Pell Grants

Taken from The Student Guide of the U.S. Department of Education

What is a Federal Pell Grant?
A Federal Pell Grant, unlike a loan, does not have to be repaid. Pell Grants are awarded only to undergraduate students who have not earned a bachelor’s or professional degree. (A professional degree would include a degree in a field such as pharmacy or dentistry.) For many students, Pell Grants provide a foundation of financial aid to which other aid may be added.

How do I qualify?
To determine if you’re eligible financially, the U.S. Department of Education uses a standard formula, established by Congress, to evaluate the information you report when you apply. (See "Financial Need" on page 6.) The formula produces an Expected Family Contribution (EFC) number.
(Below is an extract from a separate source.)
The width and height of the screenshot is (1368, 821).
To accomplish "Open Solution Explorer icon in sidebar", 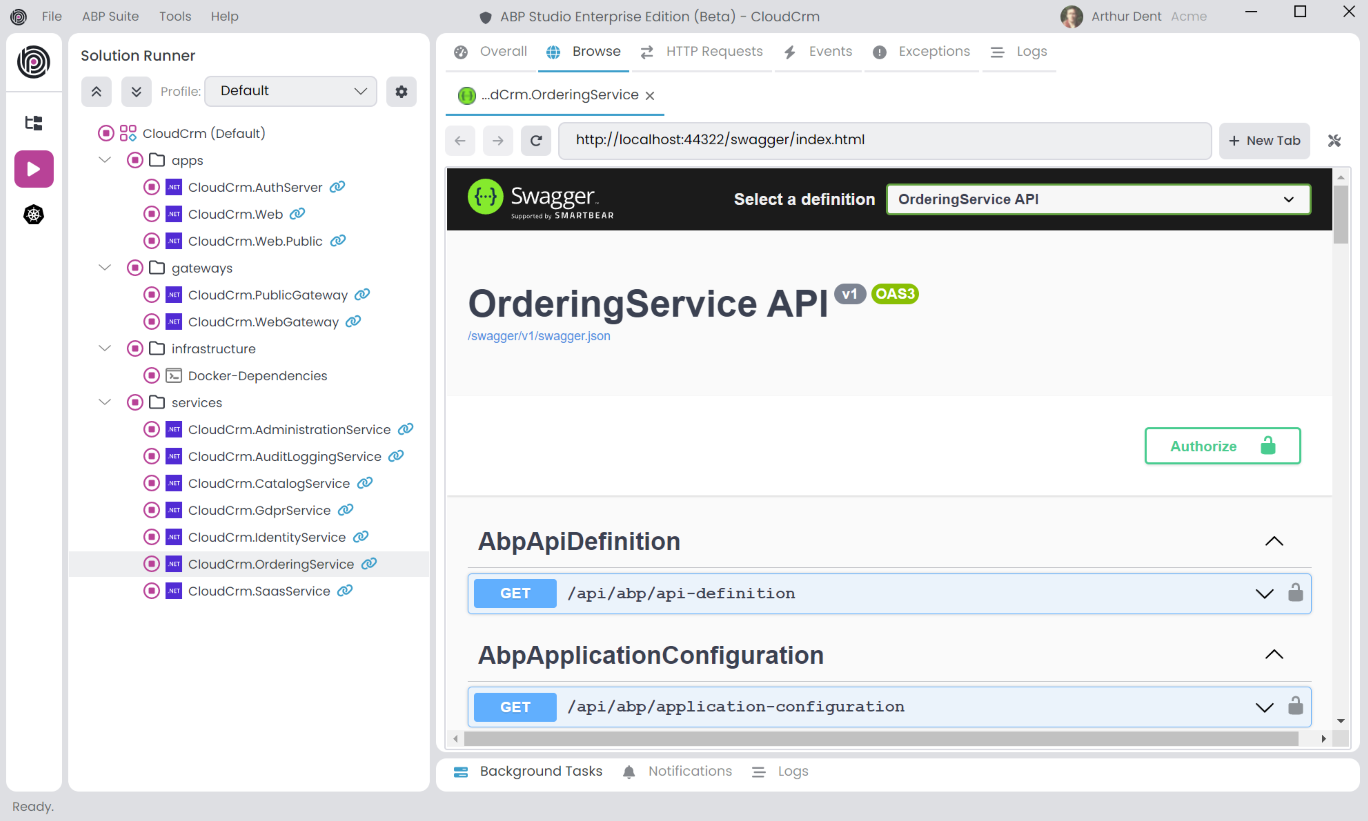I will coord(34,123).
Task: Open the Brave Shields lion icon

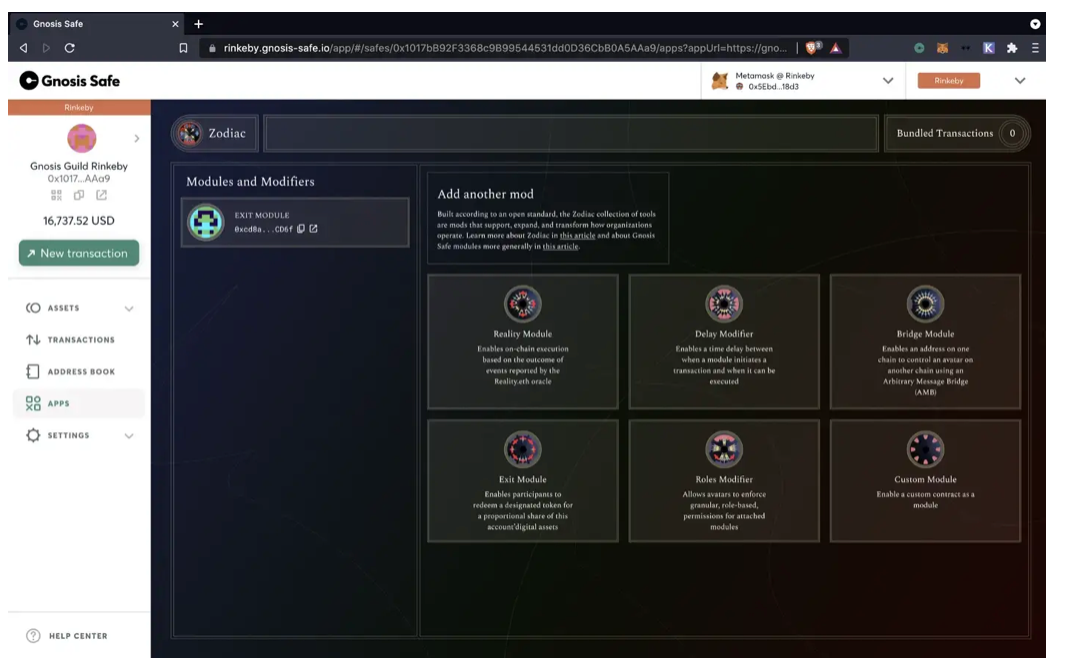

Your Student Aid Report (SAR) contains this number and will tell you if you’re eligible.

How much money can I get?
Awards for the 2001-2002 award year (July 1, 2001 to June 30, 2002) will depend on program funding. The maximum award for the 2001-2002 award year was $3,750. You can receive only one Pell Grant in an award year. How much you get will depend not only on your EFC but on your cost of attendance*, whether you’re a full-time or part-time student, and whether you attend school for a full academic year* or less. You may not receive Pell Grant funds from more than one school at a time.

How will I be paid?
Your school can either credit the Pell Grant funds to your school account, pay you directly (usually by check), or combine these methods. The school must tell you in writing how and when you’ll be paid and how much your award will be. Schools must pay you at least once per term (semester, trimester, or quarter). Schools that do not use formally defined, traditional terms must pay you at least twice per academic year*.

Can I receive a Federal Pell Grant if I am enrolled less than half-time?
Yes, if you’re otherwise eligible. You won’t receive as much as if you were enrolled full-time, but your school must disburse your Pell Grant funds in accordance with your enrollment status and cannot refuse you an award simply because you’re enrolled less than half-time.